Our current findings add significantly to the understanding of the utility of miR-122 as a putative DILI biomarker in vivo. We have demonstrated that, compared to pre-cull levels, there is a significant increase in serum miR-122 level in mice culled with CO2 and, to a much greater extent, in mice culled with Pentoject. In the latter case, the increase in circulating miR-122 in control mice influences the statistical differentiation of the degree of liver injury following exposure to the model hepatotoxin APAP. The rise in circulating miR-122 after culling with CO2 likely reflects early perturbations of the liver post-mortem whilst the rapid and direct effect of Pentoject provokes additional increases in the level of miR-122 in post-cull serum samples.

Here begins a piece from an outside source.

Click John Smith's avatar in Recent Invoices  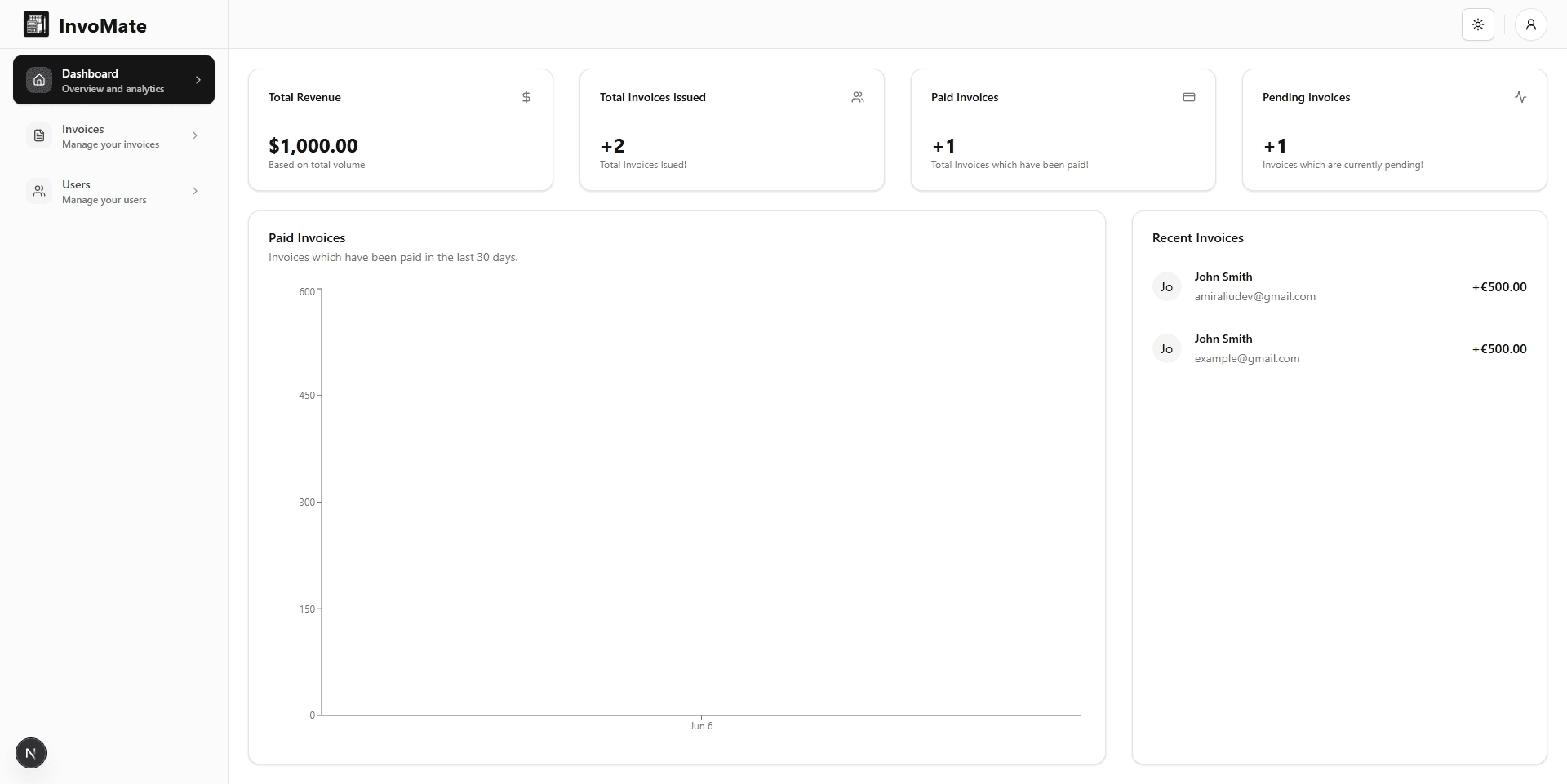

Indeed, although our histopathological analysis did not reveal any overt perturbations that distinguished the livers of Pentoject and CO2 culled animals, the in vitro experiments demonstrated that Pentoject can cause a rapid release of miR-122 from hepatocytes at concentrations that are relevant to those likely attained in vivo. Holman et al. recently provided evidence for the release of miR-122 within extracellular vesicles (such as exosomes) prior to overt cell death.15 In contrast, ALT is known to be passively released into the serum following liver cell necrosis.16 These observations may account for the apparent difference in sensitivity of the two markers to Pentoject-induced hepatic perturbation. Further work will be needed to clarify the precise mechanism underlying our observations. In addition, it will be important to determine whether miR-122 levels change in response to lethal doses of other anaesthetics that are used in pre-clinical studies, and whether the observed effect is conserved in other mouse strains and species.17 Finally, it will be valuable to investigate whether the response of miR-122 is mirrored by that of other liver-related microRNAs, such as miR-192, as well as those associated with discrete organs such as the kidney.
Conclusion
The findings of this study highlight the need to carefully consider the method of culling used in pre-clinical studies that are designed to measure liver injury via the quantification of serum miR-122 levels. At least until further work has clarified the underlying pathological mechanism, we recommend that when miR-122 is to be used as a biomarker blood samples should ideally be collected pre-cull (e.g. by tail bleed). When this is not feasible, IP injection of Pentoject should be avoided as a culling method.
Conflict of interest
There are no conflicts of interest to declare.
Acknowledgments
This work was supported by the Medical Research Council (MRC) as part of the Centre for Drug Safety Science (grant number G0700654). JIC is in receipt of a PhD studentship from the MRC Integrated Toxicology Training Programme (ITTP).